[Information given]
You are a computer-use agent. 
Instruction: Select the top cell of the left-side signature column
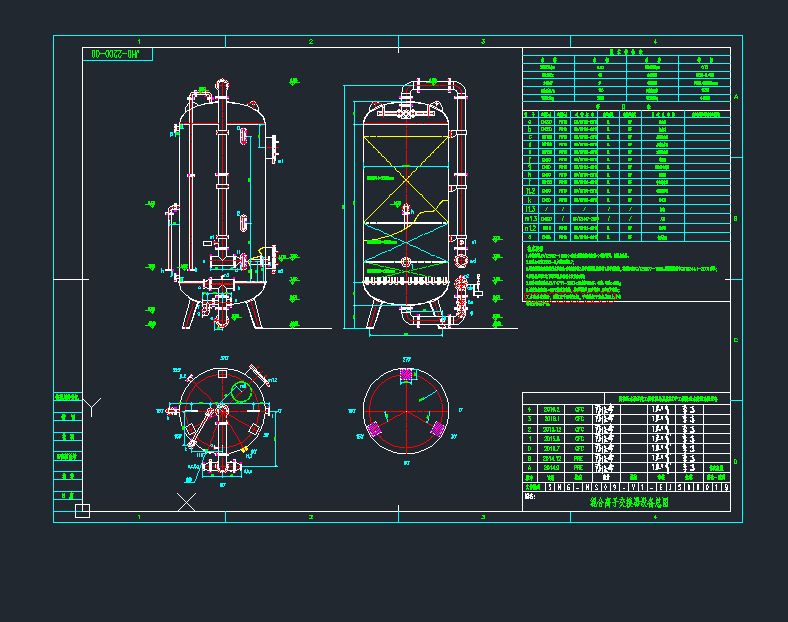67,397
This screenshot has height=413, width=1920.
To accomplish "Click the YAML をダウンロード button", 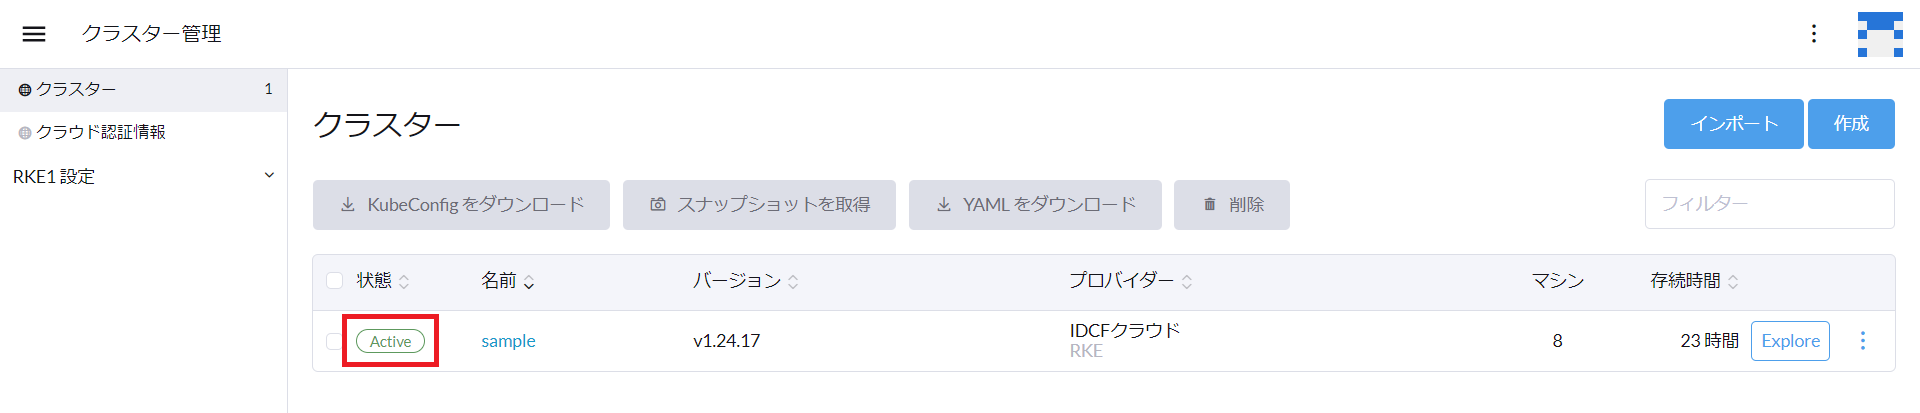I will coord(1035,205).
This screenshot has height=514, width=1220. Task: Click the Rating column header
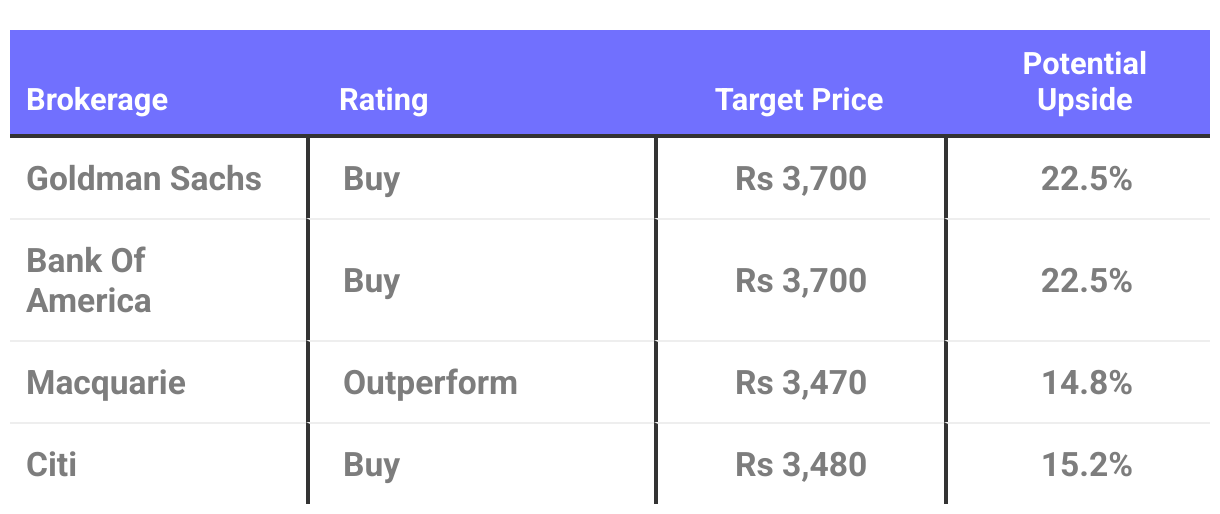click(x=383, y=100)
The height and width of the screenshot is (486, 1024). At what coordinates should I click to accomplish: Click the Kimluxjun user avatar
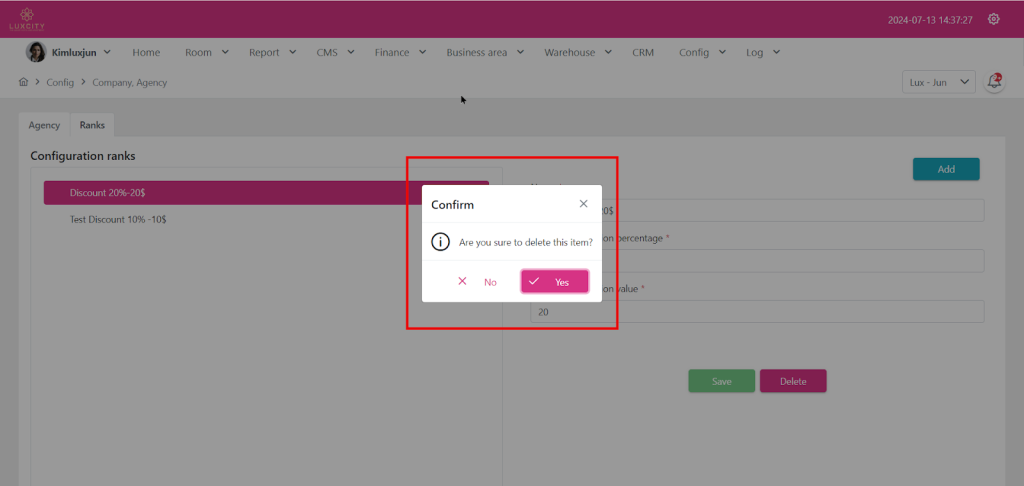point(35,52)
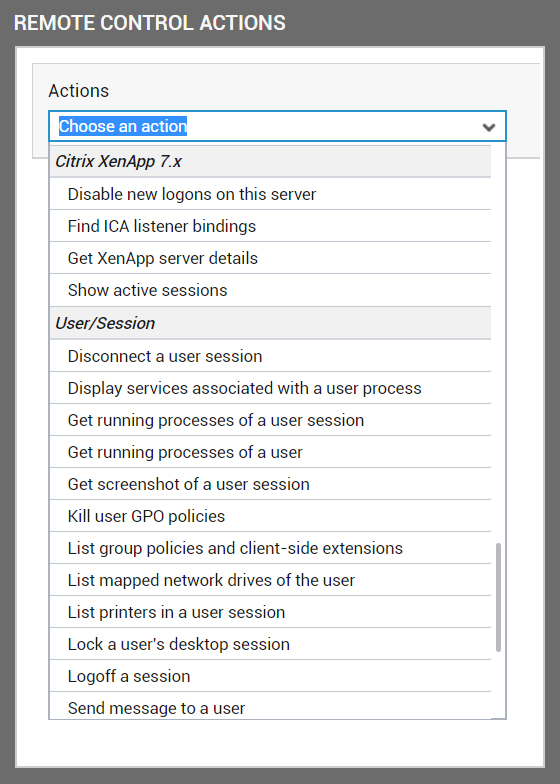Click the 'Citrix XenApp 7.x' group header
This screenshot has width=560, height=784.
[270, 162]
[/Information given]
Write out exactly the stretch of lines that begins with the line containing "This screenshot has height=514, width=1220." and ends with the last line of the records above, leaving out the pictures.

Answer to this problem:
This screenshot has height=514, width=1220. Task: Click the Rating column header
click(x=383, y=100)
The height and width of the screenshot is (486, 1024). At what coordinates should I click to accomplish: Click the Kimluxjun user avatar
point(35,52)
Click the 'Citrix XenApp 7.x' group header
This screenshot has width=560, height=784.
[270, 162]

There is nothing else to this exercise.